Coverage is sort of the Hollywood version of Cliff Notes. Prevents people
in the movie business from having to read books – or to be in bookstores.
She’d probably say to the reader down in the coverage department, “Never
mind the usual crapola, just sum up what the asshole says about me.” 

    But back to my fantasy. My former movie-writing agent would see the
title of this book all over the place and realize that she is the public butt of
my clever irony and likely get aggravated.
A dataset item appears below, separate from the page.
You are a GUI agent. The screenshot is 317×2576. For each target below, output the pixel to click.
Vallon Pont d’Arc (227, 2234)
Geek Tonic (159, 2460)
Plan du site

    By the way, did you catch the little redundancy in the subtitle, the A
Writer’s Memoir
part of it? See, a memoir is always a writer’s memoir:
whoever wrote it is by definition a writer since only a writer could have
done that, i.e., written the fucking thing.  

    I didn’t sweat much over this problem, though. I figured Who’s going to
notice?

— 

* Unfortunately, though, Into Thin Air isn’t such a great title when translated to certain other
languages. For example, in the language of the Ogala Sioux, the expression “thin air” refers
to the situation that results when someone passes gas in a crowded teepee. Given the subject
matter of Krakauer’s book, the title Into Thin Air could be confusing in an Ogala Sioux edition.

** I’m sweating over this Author’s Note in late May, 2006, after completion of the book but several
months before publication. This is always a bad time for me, as all sorts of fears and self-doubts
and even self-loathing surface regarding what I’ve written. Not only do I sweat but some
days my forehead even hemorrhages a bit, although not as much as during the writing. So to
overpower the dispiriting thoughts I fantasize about great success.